PROBLEM REQUIREMENTS
Retype the whole of the data exactly.

*** DATA SUPPLIED Section Begins ***

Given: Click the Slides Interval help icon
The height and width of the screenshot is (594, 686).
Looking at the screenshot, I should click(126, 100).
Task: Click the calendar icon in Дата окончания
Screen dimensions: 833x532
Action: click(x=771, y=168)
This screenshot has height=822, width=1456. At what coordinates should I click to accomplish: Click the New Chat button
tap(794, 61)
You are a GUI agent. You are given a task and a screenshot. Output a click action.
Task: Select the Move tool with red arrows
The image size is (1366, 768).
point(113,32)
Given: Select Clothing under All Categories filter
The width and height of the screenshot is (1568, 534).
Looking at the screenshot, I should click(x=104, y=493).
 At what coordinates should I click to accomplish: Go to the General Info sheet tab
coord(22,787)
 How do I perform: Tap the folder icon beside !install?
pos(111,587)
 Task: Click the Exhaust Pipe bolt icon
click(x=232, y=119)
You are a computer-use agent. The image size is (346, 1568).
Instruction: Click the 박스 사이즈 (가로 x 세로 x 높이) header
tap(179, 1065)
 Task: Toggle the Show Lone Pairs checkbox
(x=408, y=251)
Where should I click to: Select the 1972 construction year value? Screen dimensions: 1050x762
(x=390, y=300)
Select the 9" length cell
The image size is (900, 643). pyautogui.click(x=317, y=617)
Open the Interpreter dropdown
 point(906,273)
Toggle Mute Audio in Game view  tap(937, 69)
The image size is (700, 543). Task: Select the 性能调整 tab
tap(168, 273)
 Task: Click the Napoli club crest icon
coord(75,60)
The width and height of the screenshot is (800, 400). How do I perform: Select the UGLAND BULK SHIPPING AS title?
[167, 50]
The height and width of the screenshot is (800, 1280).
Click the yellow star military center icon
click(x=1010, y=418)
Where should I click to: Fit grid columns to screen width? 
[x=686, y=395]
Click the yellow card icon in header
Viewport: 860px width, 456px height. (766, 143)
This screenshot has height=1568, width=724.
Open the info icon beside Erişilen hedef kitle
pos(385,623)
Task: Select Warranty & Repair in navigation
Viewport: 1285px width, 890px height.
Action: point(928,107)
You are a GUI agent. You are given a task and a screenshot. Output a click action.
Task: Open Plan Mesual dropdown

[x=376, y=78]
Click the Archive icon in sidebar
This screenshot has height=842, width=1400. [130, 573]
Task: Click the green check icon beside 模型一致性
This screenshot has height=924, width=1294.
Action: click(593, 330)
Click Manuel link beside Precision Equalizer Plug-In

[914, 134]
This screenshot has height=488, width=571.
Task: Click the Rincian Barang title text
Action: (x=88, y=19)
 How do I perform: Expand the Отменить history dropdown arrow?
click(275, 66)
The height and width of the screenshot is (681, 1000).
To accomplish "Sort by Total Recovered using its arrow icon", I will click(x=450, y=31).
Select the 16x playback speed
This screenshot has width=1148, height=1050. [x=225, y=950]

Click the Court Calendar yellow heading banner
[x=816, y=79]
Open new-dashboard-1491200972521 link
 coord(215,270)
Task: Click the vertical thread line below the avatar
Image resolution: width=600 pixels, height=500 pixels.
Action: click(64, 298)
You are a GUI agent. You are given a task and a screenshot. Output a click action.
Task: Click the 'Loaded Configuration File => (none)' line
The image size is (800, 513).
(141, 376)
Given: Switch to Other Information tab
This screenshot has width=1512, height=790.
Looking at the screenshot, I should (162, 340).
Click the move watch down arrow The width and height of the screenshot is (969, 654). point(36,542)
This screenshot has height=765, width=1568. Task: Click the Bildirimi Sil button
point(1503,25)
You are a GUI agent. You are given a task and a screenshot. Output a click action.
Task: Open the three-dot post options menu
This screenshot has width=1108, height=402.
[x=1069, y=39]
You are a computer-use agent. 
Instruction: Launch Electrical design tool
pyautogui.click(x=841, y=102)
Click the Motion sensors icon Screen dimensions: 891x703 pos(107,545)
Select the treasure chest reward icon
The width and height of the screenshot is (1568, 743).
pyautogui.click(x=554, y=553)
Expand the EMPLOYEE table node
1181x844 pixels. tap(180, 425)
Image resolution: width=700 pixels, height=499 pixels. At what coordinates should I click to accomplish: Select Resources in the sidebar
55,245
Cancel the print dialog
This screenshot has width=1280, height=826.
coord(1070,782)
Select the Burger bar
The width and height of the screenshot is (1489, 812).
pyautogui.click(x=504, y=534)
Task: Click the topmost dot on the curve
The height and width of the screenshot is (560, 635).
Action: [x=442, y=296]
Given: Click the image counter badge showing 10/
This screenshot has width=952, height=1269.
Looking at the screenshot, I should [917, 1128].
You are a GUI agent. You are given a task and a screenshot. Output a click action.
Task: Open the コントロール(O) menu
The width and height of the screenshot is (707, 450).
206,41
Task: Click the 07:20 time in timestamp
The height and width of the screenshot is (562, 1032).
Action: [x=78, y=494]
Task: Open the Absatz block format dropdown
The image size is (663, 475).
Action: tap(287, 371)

*** DATA SUPPLIED Section Ends ***

ANSWER BOX
Given: Click the Slides Interval help icon
The height and width of the screenshot is (594, 686).
Looking at the screenshot, I should click(126, 100).
Task: Click the calendar icon in Дата окончания
Screen dimensions: 833x532
Action: click(x=771, y=168)
This screenshot has height=822, width=1456. At what coordinates should I click to accomplish: Click the New Chat button
tap(794, 61)
You are a GUI agent. You are given a task and a screenshot. Output a click action.
Task: Select the Move tool with red arrows
The image size is (1366, 768).
point(113,32)
Given: Select Clothing under All Categories filter
The width and height of the screenshot is (1568, 534).
Looking at the screenshot, I should click(x=104, y=493).
 At what coordinates should I click to accomplish: Go to the General Info sheet tab
coord(22,787)
 How do I perform: Tap the folder icon beside !install?
pos(111,587)
 Task: Click the Exhaust Pipe bolt icon
click(x=232, y=119)
You are a computer-use agent. The image size is (346, 1568).
Instruction: Click the 박스 사이즈 (가로 x 세로 x 높이) header
tap(179, 1065)
 Task: Toggle the Show Lone Pairs checkbox
(x=408, y=251)
Where should I click to: Select the 1972 construction year value? Screen dimensions: 1050x762
(x=390, y=300)
Select the 9" length cell
The image size is (900, 643). pyautogui.click(x=317, y=617)
Open the Interpreter dropdown
 point(906,273)
Toggle Mute Audio in Game view  tap(937, 69)
The image size is (700, 543). Task: Select the 性能调整 tab
tap(168, 273)
 Task: Click the Napoli club crest icon
coord(75,60)
The width and height of the screenshot is (800, 400). How do I perform: Select the UGLAND BULK SHIPPING AS title?
[167, 50]
The height and width of the screenshot is (800, 1280).
Click the yellow star military center icon
click(x=1010, y=418)
Where should I click to: Fit grid columns to screen width? 
[x=686, y=395]
Click the yellow card icon in header
Viewport: 860px width, 456px height. (766, 143)
This screenshot has height=1568, width=724.
Open the info icon beside Erişilen hedef kitle
pos(385,623)
Task: Select Warranty & Repair in navigation
Viewport: 1285px width, 890px height.
Action: point(928,107)
You are a GUI agent. You are given a task and a screenshot. Output a click action.
Task: Open Plan Mesual dropdown

[x=376, y=78]
Click the Archive icon in sidebar
This screenshot has height=842, width=1400. [130, 573]
Task: Click the green check icon beside 模型一致性
This screenshot has height=924, width=1294.
Action: click(593, 330)
Click Manuel link beside Precision Equalizer Plug-In

[914, 134]
This screenshot has height=488, width=571.
Task: Click the Rincian Barang title text
Action: (x=88, y=19)
 How do I perform: Expand the Отменить history dropdown arrow?
click(275, 66)
The height and width of the screenshot is (681, 1000).
To accomplish "Sort by Total Recovered using its arrow icon", I will click(x=450, y=31).
Select the 16x playback speed
This screenshot has width=1148, height=1050. [x=225, y=950]

Click the Court Calendar yellow heading banner
[x=816, y=79]
Open new-dashboard-1491200972521 link
 coord(215,270)
Task: Click the vertical thread line below the avatar
Image resolution: width=600 pixels, height=500 pixels.
Action: click(64, 298)
You are a GUI agent. You are given a task and a screenshot. Output a click action.
Task: Click the 'Loaded Configuration File => (none)' line
The image size is (800, 513).
(141, 376)
Given: Switch to Other Information tab
This screenshot has width=1512, height=790.
Looking at the screenshot, I should (162, 340).
Click the move watch down arrow The width and height of the screenshot is (969, 654). point(36,542)
This screenshot has height=765, width=1568. Task: Click the Bildirimi Sil button
point(1503,25)
You are a GUI agent. You are given a task and a screenshot. Output a click action.
Task: Open the three-dot post options menu
This screenshot has width=1108, height=402.
[x=1069, y=39]
You are a computer-use agent. 
Instruction: Launch Electrical design tool
pyautogui.click(x=841, y=102)
Click the Motion sensors icon Screen dimensions: 891x703 pos(107,545)
Select the treasure chest reward icon
The width and height of the screenshot is (1568, 743).
pyautogui.click(x=554, y=553)
Expand the EMPLOYEE table node
1181x844 pixels. tap(180, 425)
Image resolution: width=700 pixels, height=499 pixels. At what coordinates should I click to accomplish: Select Resources in the sidebar
55,245
Cancel the print dialog
This screenshot has width=1280, height=826.
coord(1070,782)
Select the Burger bar
The width and height of the screenshot is (1489, 812).
pyautogui.click(x=504, y=534)
Task: Click the topmost dot on the curve
The height and width of the screenshot is (560, 635).
Action: [x=442, y=296]
Given: Click the image counter badge showing 10/
This screenshot has width=952, height=1269.
Looking at the screenshot, I should [917, 1128].
You are a GUI agent. You are given a task and a screenshot. Output a click action.
Task: Open the コントロール(O) menu
The width and height of the screenshot is (707, 450).
206,41
Task: Click the 07:20 time in timestamp
The height and width of the screenshot is (562, 1032).
Action: [x=78, y=494]
Task: Open the Absatz block format dropdown
The image size is (663, 475).
Action: tap(287, 371)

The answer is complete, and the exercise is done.